Is it the Bestseller Fifty Shades of Grey?

Filed under Education, Science

Is it the Bestseller Fifty Shades of Grey?

Or, Are the  Sexual Habits of Penguins Really Just THAT Interesting?

 

In an ‘off the topic’ announcement, there is a previously unreleased study that details the lewd and more than slightly lascivious sexual behaviors of penguins that has been released to the world. (No, I’m not kidding.)

 

Although I thought there would be nothing as humorous to me as taking a cardboard cut-out of Tim Tebow to your prom, this one I have to say has taken the number one spot for 2012 thus far.

 

Apparently, this particular data was compiled during Captain Robert Scott’s journey to the South Pole in the early 1900s, and has finally been published after being kept ‘locked in the closet’ for nearly a century because of the overly-explicit content. Yes, I have to interject a little humor here. We all know that daytime soap operas became more than explicit over two decades ago. Not to mention, one of the most talked about bestsellers is a novel regarding a Dominant and his Submissive that is readily available on stands everywhere. (In some stores, it’s even next to the candy where the children stand with their parents in the checkout line.)

 

So, should we really get ‘up in arms’ over penguins? Well, you have to take into consideration that this  particular paper – “The Sexual Habits of the Adélie Penguins,” was written during a time where ‘explicit’ was actually still explicit. It was in 1915 when Dr. George Levick – who was a surgeon and medical officer during Scott’s legendary 1910-1913 Antarctic expedition – put these particular observations down on paper.
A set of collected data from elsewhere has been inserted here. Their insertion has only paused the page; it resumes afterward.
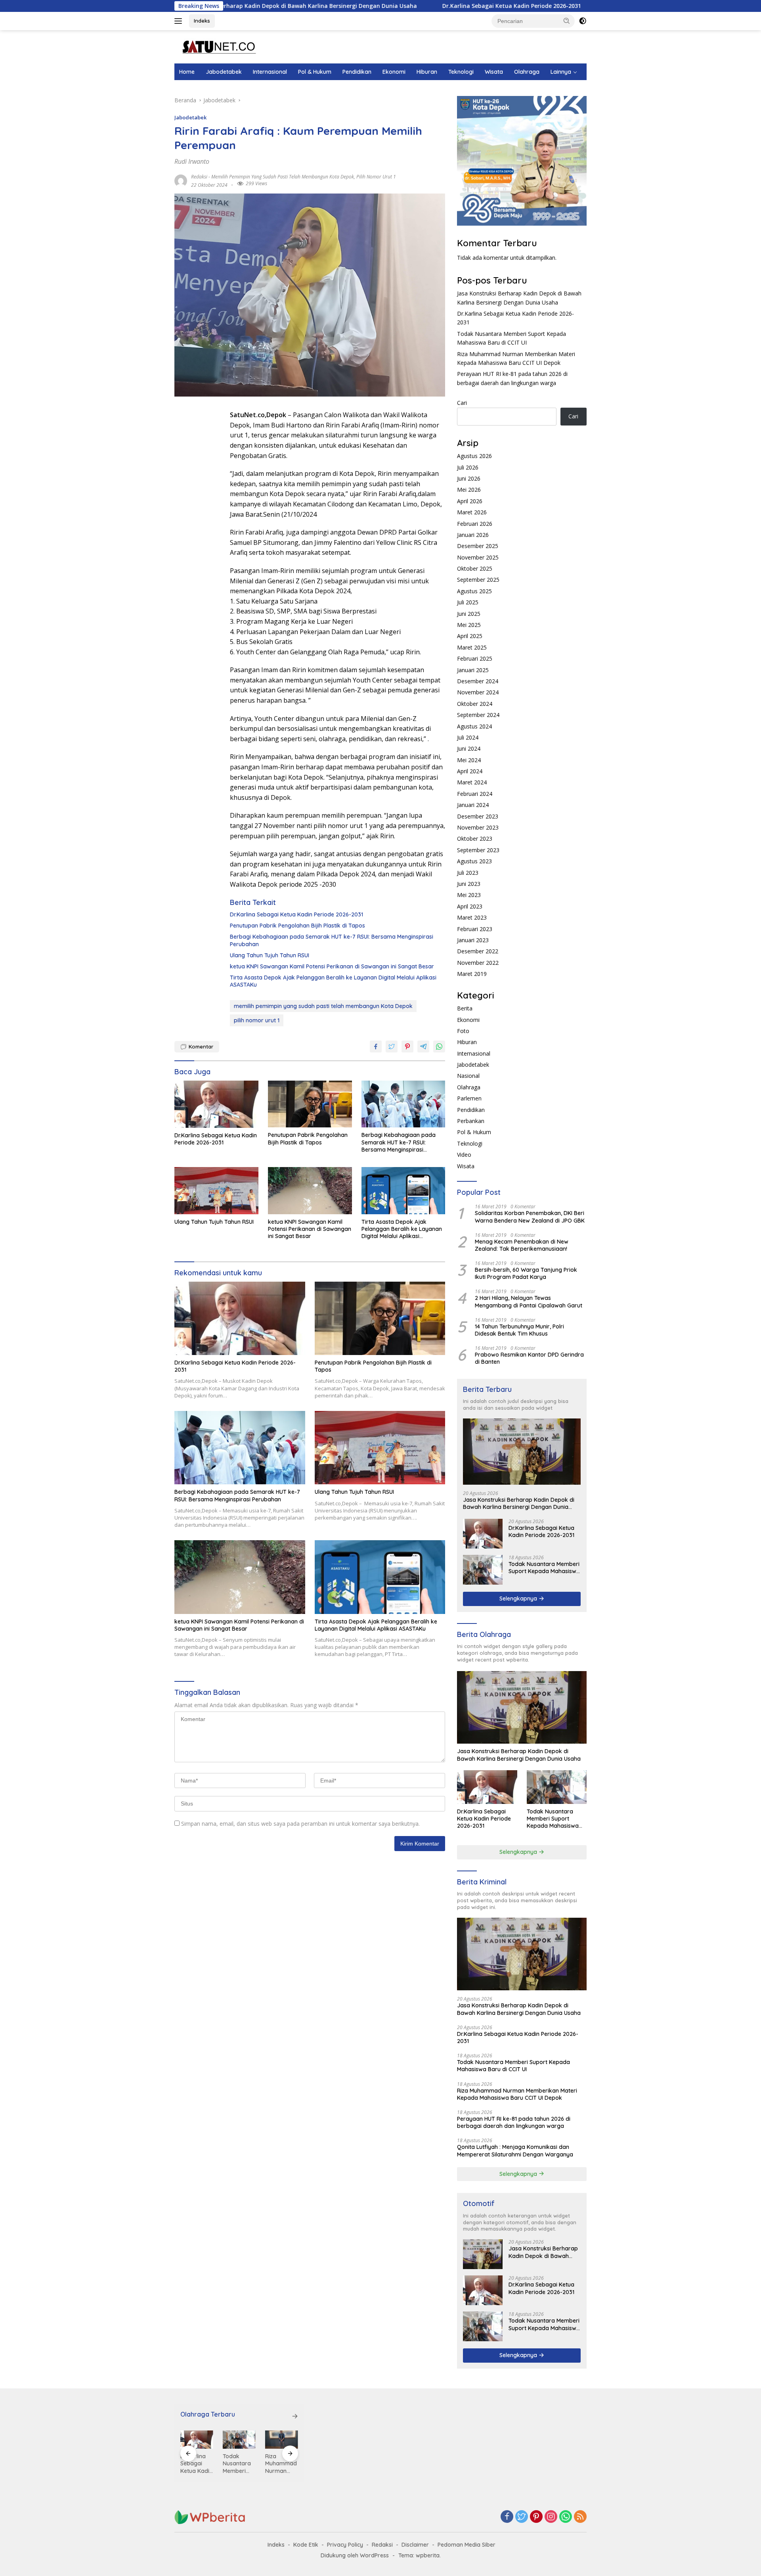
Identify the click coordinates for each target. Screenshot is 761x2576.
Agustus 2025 (474, 591)
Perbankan (470, 1121)
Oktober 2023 (474, 838)
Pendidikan (356, 71)
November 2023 (478, 827)
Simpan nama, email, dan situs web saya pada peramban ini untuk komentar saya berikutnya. (300, 1823)
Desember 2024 (477, 681)
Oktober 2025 (474, 568)
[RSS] (580, 2517)
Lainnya (561, 71)
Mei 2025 (469, 625)
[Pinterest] (536, 2517)
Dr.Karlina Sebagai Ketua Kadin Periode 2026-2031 (399, 6)
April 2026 (469, 501)
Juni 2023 (468, 883)
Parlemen (469, 1098)
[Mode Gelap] (583, 21)
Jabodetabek (224, 71)
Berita (464, 1008)
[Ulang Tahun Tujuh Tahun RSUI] (216, 1190)
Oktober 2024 (474, 703)
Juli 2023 (467, 872)
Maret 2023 (472, 917)
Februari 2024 (474, 793)
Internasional (270, 71)
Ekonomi (393, 71)
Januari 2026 (473, 535)
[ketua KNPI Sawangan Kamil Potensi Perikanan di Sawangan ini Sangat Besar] (310, 1190)
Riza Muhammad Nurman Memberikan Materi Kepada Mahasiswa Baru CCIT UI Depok (517, 2094)
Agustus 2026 (474, 456)
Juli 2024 (467, 737)
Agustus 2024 (474, 726)
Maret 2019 (472, 974)
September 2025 (478, 579)
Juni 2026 (468, 478)
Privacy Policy (345, 2544)
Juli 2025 (467, 602)
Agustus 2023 (474, 861)
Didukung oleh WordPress (355, 2555)
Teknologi (461, 71)
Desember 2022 (477, 951)
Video (464, 1154)
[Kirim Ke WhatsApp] (439, 1046)
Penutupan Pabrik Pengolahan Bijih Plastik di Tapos (297, 925)
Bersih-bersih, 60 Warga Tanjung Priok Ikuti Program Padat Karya (526, 1273)
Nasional (468, 1075)
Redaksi (382, 2544)
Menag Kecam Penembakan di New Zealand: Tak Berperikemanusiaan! (521, 1245)
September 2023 (478, 850)
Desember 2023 (477, 816)
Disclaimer (415, 2544)
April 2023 (469, 906)
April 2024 (469, 771)
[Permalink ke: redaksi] (180, 180)
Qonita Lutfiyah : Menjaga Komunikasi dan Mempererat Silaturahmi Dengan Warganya (515, 2150)
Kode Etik (305, 2544)
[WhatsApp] (565, 2517)
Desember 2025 (477, 546)
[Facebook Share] (376, 1046)
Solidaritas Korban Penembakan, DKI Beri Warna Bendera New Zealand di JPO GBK (530, 1216)
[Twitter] (521, 2517)
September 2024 (478, 715)
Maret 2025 (472, 647)
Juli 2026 (467, 467)
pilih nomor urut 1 (376, 176)
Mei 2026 (469, 489)
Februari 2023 (474, 929)
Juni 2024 (468, 748)
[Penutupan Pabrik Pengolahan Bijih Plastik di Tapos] (310, 1104)
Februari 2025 (474, 658)
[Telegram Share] (423, 1046)
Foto (463, 1031)
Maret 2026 (472, 512)
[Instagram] (551, 2517)
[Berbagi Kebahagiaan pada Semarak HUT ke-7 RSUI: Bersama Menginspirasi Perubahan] (403, 1104)
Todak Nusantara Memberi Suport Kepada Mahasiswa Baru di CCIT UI (544, 1567)
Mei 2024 (469, 760)
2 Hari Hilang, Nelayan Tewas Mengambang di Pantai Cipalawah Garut (528, 1301)
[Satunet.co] (217, 46)
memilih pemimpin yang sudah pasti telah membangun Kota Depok (282, 176)
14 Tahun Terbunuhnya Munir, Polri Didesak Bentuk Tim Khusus (519, 1330)
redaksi (199, 176)
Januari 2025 (473, 670)
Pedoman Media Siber (466, 2544)
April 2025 (469, 636)
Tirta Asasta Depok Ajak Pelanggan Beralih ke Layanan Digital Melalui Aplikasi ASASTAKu (333, 981)
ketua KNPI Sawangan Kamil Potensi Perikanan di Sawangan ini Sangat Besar (332, 966)
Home (187, 71)
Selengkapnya (519, 1598)
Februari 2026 (474, 523)
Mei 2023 (469, 895)
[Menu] (179, 21)
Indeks (202, 20)
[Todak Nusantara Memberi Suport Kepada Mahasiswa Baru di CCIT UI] (483, 1570)
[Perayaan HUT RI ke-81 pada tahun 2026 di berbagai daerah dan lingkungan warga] (281, 2439)
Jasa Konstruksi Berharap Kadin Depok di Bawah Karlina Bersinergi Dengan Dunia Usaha (518, 1503)
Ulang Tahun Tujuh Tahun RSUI (269, 955)
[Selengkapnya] (295, 2416)
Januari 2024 (473, 805)
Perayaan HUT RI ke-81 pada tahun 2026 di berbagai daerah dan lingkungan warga (513, 2122)
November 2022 (478, 962)
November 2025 (478, 557)
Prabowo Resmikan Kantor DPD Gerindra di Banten (529, 1358)
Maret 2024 (472, 782)
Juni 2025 (468, 613)
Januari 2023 (473, 940)
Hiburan (427, 71)
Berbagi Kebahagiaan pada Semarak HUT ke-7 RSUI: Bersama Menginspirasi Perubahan (331, 940)
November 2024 (478, 692)
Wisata (494, 71)
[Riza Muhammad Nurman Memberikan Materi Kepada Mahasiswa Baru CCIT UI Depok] (239, 2439)
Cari (462, 402)
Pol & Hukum (314, 71)
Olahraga (526, 71)
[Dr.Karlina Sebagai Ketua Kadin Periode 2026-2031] (216, 1104)
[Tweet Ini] (392, 1046)
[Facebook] (507, 2517)
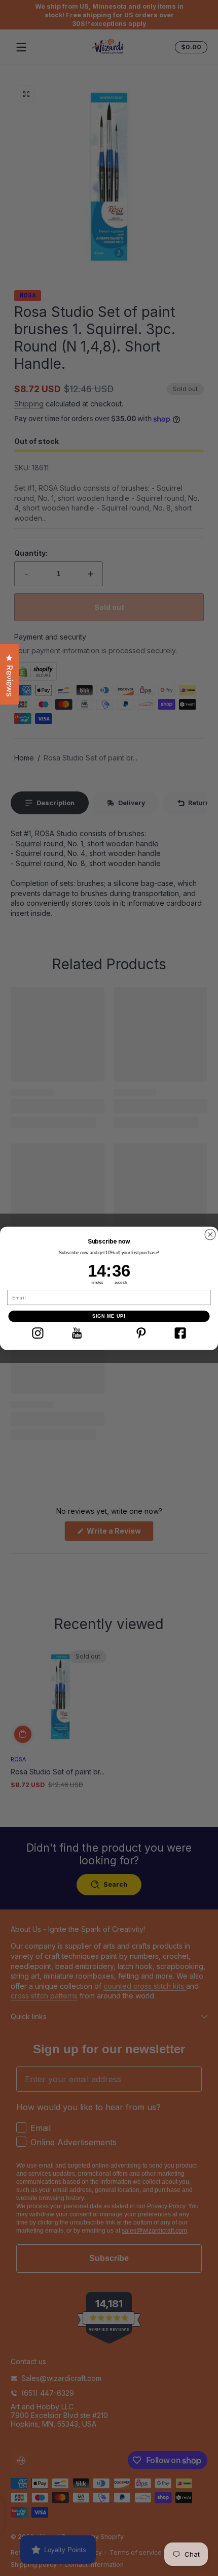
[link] (37, 1333)
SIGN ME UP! (109, 1316)
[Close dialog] (210, 1234)
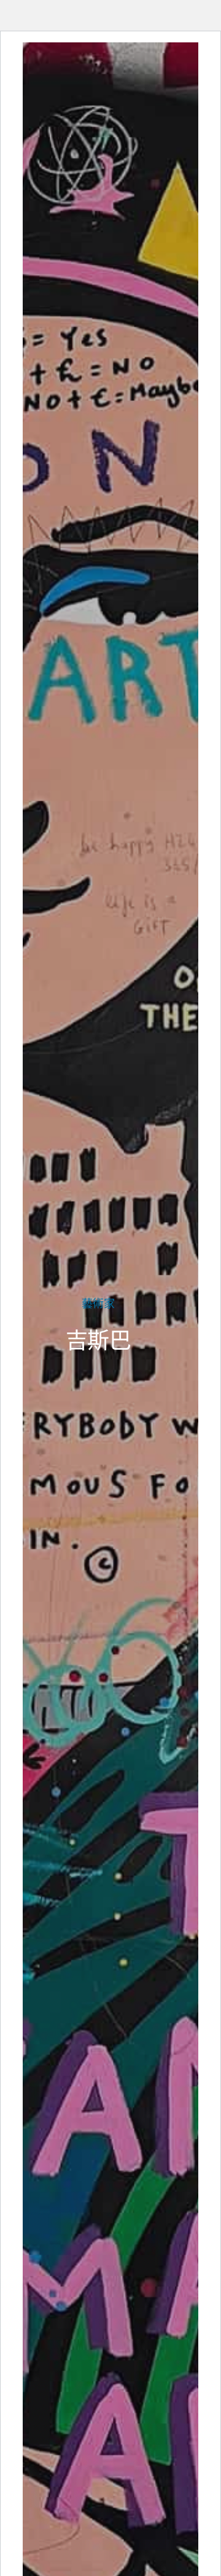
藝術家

The sex lives of these cute, flightless birds who were made seriously acceptable in “Happy Feet” and “Happy Feet Two,” were “too graphic for society in 1915,” so it wasn’t published with the rest of the expedition’s reports.

 

Thankfully, for all the people out there who really want to know exactly why these birds may have extremely ‘Happy Feet,’ one hundred copies of Levick’s pamphlet were preserved. Why speak about this now? Because this was truly forgotten history until one of only two remaining copies was recently discovered – by complete accident – at the Natural History Museum by bird curator, Douglas Russell.

 

It was Matt McGrath, BBC News Science Reporter, who released his interview with Russell on Saturday to tell the world how it all came about:

 

“I just happened to be going through the file on George Murray Levick when I shifted some papers and found underneath them this extraordinary paper which was headed ‘the sexual habits of the Adelie penguin. Not for Publication was written in large black type.” (They really should’ve stamped that on Fifty Shades of Grey, too. Of course, not because it was explicit and erotic, but because it was seriously boring.) But I digress…

 

Douglas Russell then helped the complete and unedited work be published in the journal, Polar Record.

 

From accounts of sexual coercion, sexual and physical abuse of chicks, non-procreative sex, and an account of homosexual behavior of the penguins, apparently it is truly a fascinating work.

 

According to a June 9th AFP story detailing the discovery, Levick was the first and only, thus far (although, I have a sense that there will now be others) scientist to ever observe an entire penguin breeding cycle at Cape Adare.

 

The actual expedition didn’t end joyously for some (except the penguins, perhaps), because Scott and four other members of his expedition died after reaching the South Pole in 1912. Levick and five others did survive and returned with this report to England.

 

Now, I may be being funny in this article. However, by now, I would assume that’s what readers would expect from me. But I should state that, according to Russell:

 

“Levick’s notes were decades ahead of their time and possibly the first ever attempt to reveal the more challenging aspects of bird behavioral strategies to the academic world.” This was Russell’s comment as he went on in his statement to say: “I’m very pleased that ninety-seven years after Levick submitted it for publication, the study has finally been published.”

 

I am, too. And, no, I’m not being funny. I am and will always remain a complete and utter proponent of education, so I will agree that it’s amazing and well-noted that this particular study has now seen the light of day.

 

What does my more sarcastic edge say? You know, that little devil-type person sitting on my other shoulder? Well…when he whispers in my ear all I can say is, “Good for you, penguins! (Except for the abuse because that’s disgusting). But you need to do something besides fish.” And, let‘s face it, when you put penguins up against the issues of today, the Real Housewives would still put a blush in those cute, little flightless birds’ cheeks.